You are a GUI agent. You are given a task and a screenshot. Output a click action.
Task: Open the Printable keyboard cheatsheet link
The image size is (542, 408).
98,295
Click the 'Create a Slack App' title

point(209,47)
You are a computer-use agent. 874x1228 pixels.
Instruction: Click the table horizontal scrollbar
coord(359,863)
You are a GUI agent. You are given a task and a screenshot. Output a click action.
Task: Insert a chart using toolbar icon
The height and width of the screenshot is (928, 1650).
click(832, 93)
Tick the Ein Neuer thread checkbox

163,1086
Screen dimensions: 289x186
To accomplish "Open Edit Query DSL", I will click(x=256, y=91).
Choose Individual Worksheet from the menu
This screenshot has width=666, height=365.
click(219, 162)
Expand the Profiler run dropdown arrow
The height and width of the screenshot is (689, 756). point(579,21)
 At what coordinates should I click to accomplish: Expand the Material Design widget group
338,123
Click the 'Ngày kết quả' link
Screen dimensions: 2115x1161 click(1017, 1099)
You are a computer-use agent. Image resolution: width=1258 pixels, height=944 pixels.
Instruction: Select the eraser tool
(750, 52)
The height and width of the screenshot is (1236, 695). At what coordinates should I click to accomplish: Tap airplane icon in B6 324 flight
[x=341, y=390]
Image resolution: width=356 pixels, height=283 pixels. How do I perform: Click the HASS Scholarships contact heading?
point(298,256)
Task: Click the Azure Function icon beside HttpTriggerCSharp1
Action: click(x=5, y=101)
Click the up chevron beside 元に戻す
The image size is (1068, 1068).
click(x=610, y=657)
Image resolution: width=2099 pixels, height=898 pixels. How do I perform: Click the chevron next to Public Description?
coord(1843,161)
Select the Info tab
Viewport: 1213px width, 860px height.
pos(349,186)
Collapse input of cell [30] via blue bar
+ + + + + + +
What is expected: From the records above, pull out every line that contains the word "screenshot".

Reply to the task:
You are a GUI agent. You are given a task and a screenshot. Output a click action.
You are a GUI agent. You are given a task and a screenshot. Output a click action.
The height and width of the screenshot is (928, 1650).
This screenshot has width=666, height=365.
The height and width of the screenshot is (689, 756). point(579,21)
The height and width of the screenshot is (1236, 695). At what coordinates should I click to accomplish: Tap airplane icon in B6 324 flight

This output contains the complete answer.